Well, in infants, the “particularity based on their natural disposition” is eclipsed by the need for loyalty to their mother and family context, albeit with the sometimes very clear awareness of the castrating bond that is created. At the same time, there is a strong desire to break free, which generates intense inner conflict. This results in a form of emotional dependence that leads to strong neurotic inhibitions, painful inner conflict and equally painful aggression. In some cases, especially where the context is based on factors that are (at least apparently) highly emotional, marked aspects of self-effacement emerge. If we were to use the language of neuroendocrine mediators, I would define these behaviours as “prolactinic” and “oxytocinic”: that is, we find an excessive commitment to “taking care” of others, children, family, friends and patients, to the detriment of one’s own personal needs. In other cases, elements of aggression prevail, which are all the more repressed the stronger the insecurity, abandonment and self-castration.
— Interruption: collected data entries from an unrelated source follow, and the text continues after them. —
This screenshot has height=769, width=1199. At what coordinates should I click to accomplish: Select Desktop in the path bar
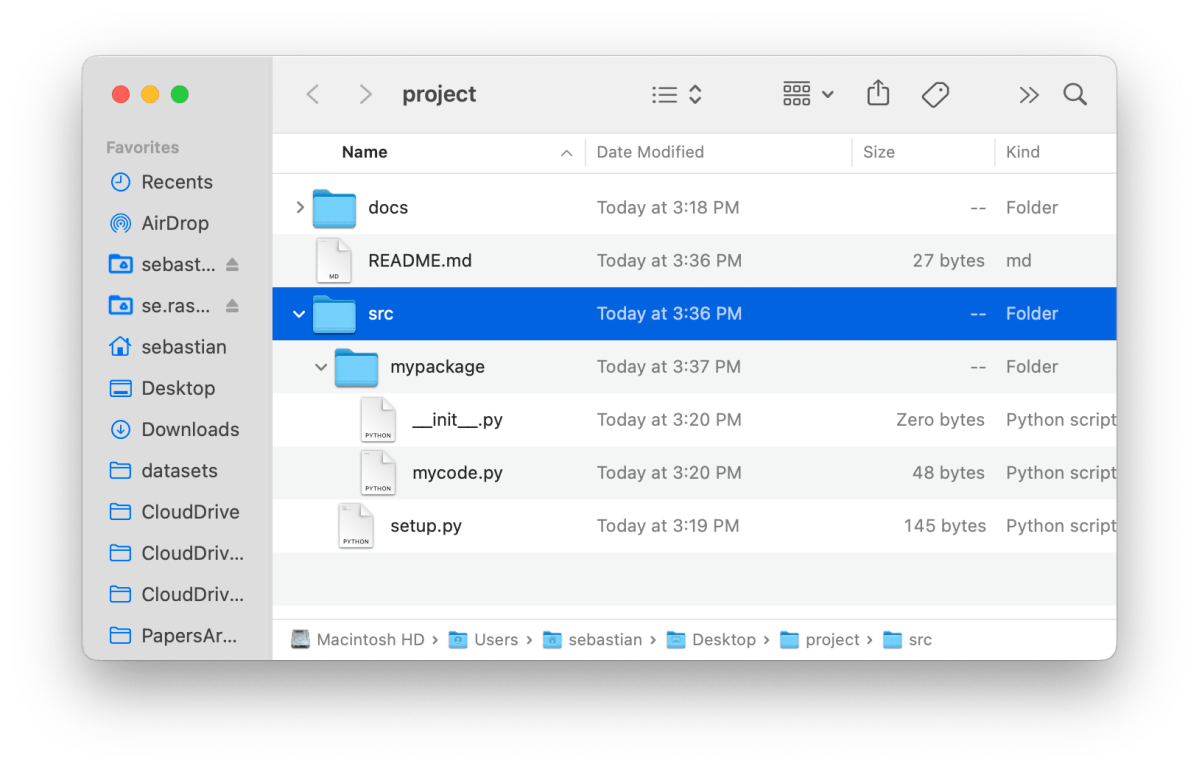click(x=723, y=639)
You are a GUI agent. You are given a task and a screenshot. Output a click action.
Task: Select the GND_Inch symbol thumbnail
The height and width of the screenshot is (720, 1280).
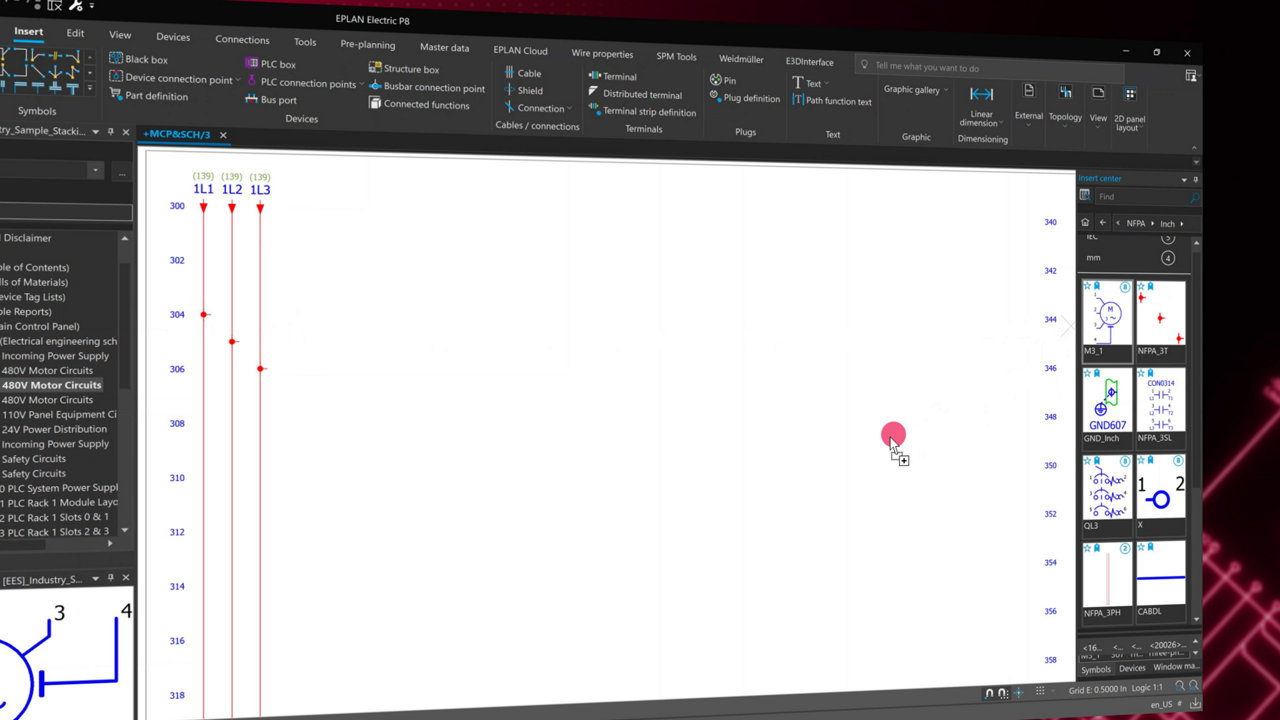point(1107,402)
The self-sacrificing attitude clearly plays a compensatory role, but in the end it is not very adaptive, because it is based on blocking the process of individuation.
On the other hand, I would like to make a small digression in terms of neuroendocrine profiles: the type oriented towards the pleasure of “living physically in the body” and self-protection is mediated above all by serotonin, the most important neurotransmitter that allows us to feel pleasure in the physical body, such as food, sleep, sex and physical activity. If we consider that 90% of serotonin is produced in the intestine and that it is one of the main causes of headaches, the general picture of Milks finds some very interesting somatic correlates.
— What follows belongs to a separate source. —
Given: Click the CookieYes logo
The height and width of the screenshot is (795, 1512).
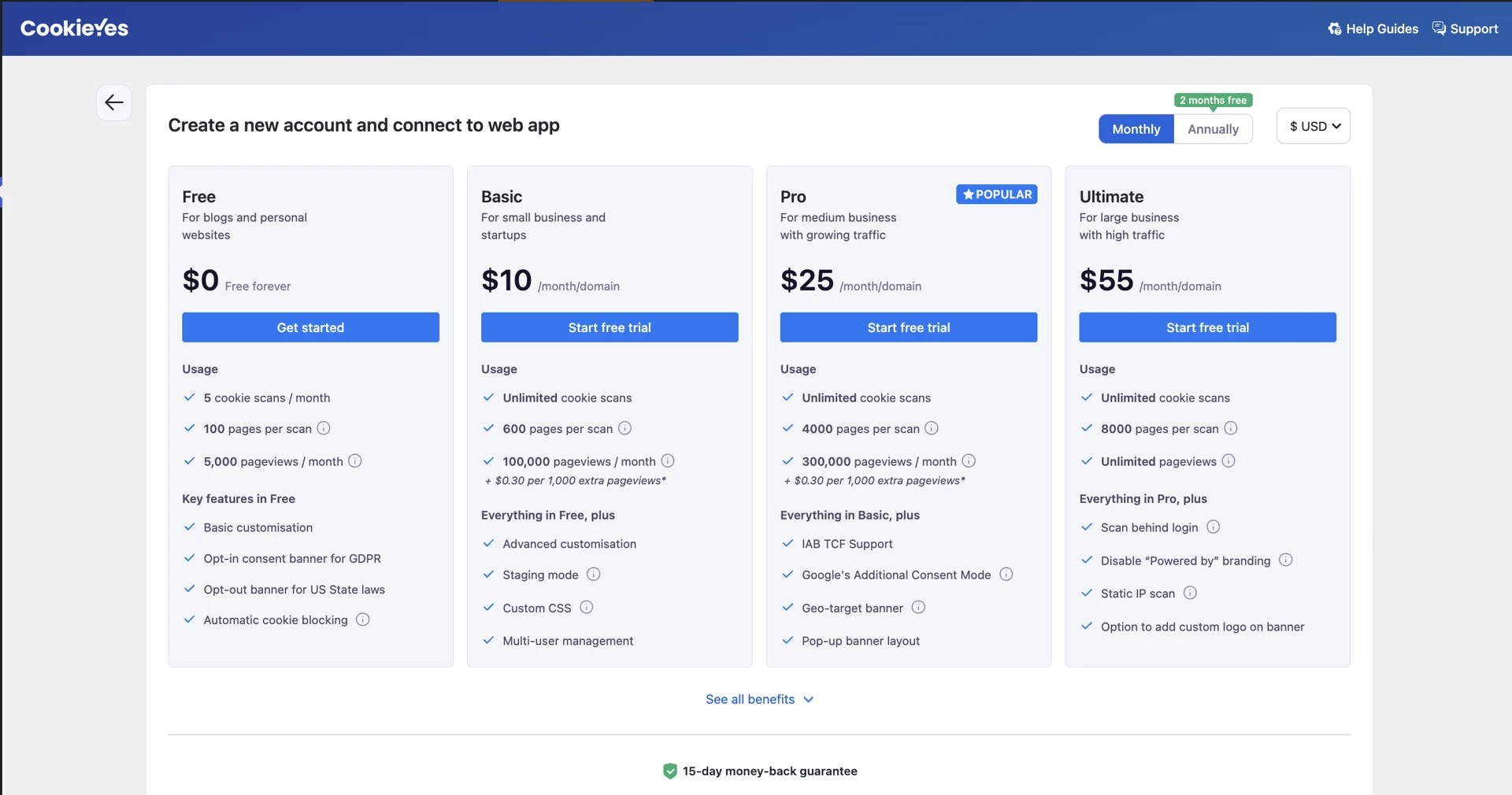Looking at the screenshot, I should click(74, 28).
There are many aspects I would like to highlight, the result of hours and hours of meetings and exchanges with many colleagues who have formed a wonderful study group around Massimo. I will limit myself to one last observation that I consider fundamental and that emerges constantly from Mangialavori’s cases: the “pathway”.
The aim of our homeopathic therapy is not limited to symptomatic and localised improvements: in the case of a good simillimum, the “process” begins whereby people, albeit at the cost of inner crises, resume their life journey.
I would like to thank Massimo Mangialavori for his contributions to the homeopathic community and to medicine as a whole.